··· EXTRACT PROVIDED

# Belkin wireless router



## Hoby (Mar 13, 2006)

I have this running with my xp but when I try to change any settings it asks me for a password that I don't remember creating.
How can i find this out.
Many thanks, Allan.


----------



## Augie65 (Mar 24, 2005)

Try *admin* or *Admin*.


----------



## Hoby (Mar 13, 2006)

Tried them both, along with Password, password, Pass and pass etc.
Really annoying as I don't remember creating a password.


----------



## Old Rich (Jan 17, 2003)

There is a tiny reset button on the back . . about the size of a ball point tip . . press it for a count of 10 and it will reset to the default settings . . You will then have to recreate any custom settings you had before.


----------



## Hoby (Mar 13, 2006)

I was hoping I wouldn't have to reset my router as I had a nightmare getting it all set up the 1st time.


----------



## techkid (Sep 2, 2004)

Do you still have the manual for the router?

Usually it has in there the default password. Possibly, the password can be blank (i.e. no password at all).


----------



## Hoby (Mar 13, 2006)

I don't have the manual anymore. It does say thet if I haven't created a password leave blank and click submit but when I do this it says wrong password entered.


----------



## remaja (May 15, 2006)

the first thing you keyed in the password form before you created any password. that should do the trick.
if worst comes to worst, you'll have to reset. the setup wouldn't take you long.


----------



## remaja (May 15, 2006)

it's pretty obvious that someone had created the password for you. if nothing works just reset it.


----------



## fastmode (Sep 25, 2006)

Don't type anything in for username, just type *admin* in the password field.


----------



## Hoby (Mar 13, 2006)

I ended up resetting it in the end. I have the router and dongle pairing again but I can't connect to the net using wireless, I've needed to plug my old aol modem back in.
Everything looks sound apart from it not registering on the net. pppeo miniport or something.
Why does it work with cable but not wireless though?
oh and when I input the ip address in the browser, it doesn't come up anymore either.


----------



## Hoby (Mar 13, 2006)

why can't I connect with a WAN miniport PPPoE through wireless. 

This all used to work before I reset it earlier today.

In any case how can I set up another connection so it works through wireless?

To let you all understand i created a shortcut so I wouldn't have to use aol's homepage and browser.


----------



## spudmister (Mar 5, 2007)

Go online and check the Belkin website for a user manual for your model..When you reset the router you also reset it back to its default ip address...probably something like 192.168.0.1..check the ip address of your system..its probaly not even close right now..you may have to set a static ip address on your system in order to get to the router config..

······
··· MATERIAL

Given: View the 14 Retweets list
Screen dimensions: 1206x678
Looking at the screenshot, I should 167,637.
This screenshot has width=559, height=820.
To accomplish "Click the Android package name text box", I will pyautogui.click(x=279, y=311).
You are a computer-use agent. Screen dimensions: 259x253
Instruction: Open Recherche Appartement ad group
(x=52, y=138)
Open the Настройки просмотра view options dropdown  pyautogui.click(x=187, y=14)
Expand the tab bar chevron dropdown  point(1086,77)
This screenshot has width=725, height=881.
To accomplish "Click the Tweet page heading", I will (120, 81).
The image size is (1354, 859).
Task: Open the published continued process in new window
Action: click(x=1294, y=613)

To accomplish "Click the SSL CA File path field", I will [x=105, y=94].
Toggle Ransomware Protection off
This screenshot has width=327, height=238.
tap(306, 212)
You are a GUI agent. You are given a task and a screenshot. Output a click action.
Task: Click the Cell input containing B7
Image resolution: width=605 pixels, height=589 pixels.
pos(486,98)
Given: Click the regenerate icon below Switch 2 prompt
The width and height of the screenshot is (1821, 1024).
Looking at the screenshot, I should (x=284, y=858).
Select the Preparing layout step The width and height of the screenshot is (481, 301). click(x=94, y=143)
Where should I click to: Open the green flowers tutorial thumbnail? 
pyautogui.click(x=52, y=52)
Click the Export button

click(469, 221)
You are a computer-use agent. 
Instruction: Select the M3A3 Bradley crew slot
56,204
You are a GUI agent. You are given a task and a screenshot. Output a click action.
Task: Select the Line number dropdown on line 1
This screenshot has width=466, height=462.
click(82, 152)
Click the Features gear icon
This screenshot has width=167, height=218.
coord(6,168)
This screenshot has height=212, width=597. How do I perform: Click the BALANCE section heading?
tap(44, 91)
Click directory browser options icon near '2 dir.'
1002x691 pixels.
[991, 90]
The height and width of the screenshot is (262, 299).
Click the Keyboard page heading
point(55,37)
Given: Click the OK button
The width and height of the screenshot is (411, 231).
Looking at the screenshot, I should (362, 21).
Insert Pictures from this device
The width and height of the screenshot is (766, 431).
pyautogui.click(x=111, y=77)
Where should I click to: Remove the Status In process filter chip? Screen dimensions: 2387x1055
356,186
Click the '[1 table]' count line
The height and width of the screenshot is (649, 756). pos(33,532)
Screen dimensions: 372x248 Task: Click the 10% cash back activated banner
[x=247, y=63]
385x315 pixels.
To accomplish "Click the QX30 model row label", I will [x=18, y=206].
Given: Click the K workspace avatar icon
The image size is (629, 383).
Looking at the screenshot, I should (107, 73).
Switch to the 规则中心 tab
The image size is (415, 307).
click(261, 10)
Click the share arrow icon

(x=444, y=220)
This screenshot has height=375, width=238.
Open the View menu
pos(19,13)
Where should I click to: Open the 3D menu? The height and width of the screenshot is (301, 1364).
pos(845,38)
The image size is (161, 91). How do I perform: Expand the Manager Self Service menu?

······

• [EXERCISE PROMPT]
In the Belkin router thread, how long does Old Rich say to press the reset button? The rows have nothing to do with the Belkin router thread.

• [SOLUTION FOR THIS PROBLEM]
For a count of 10.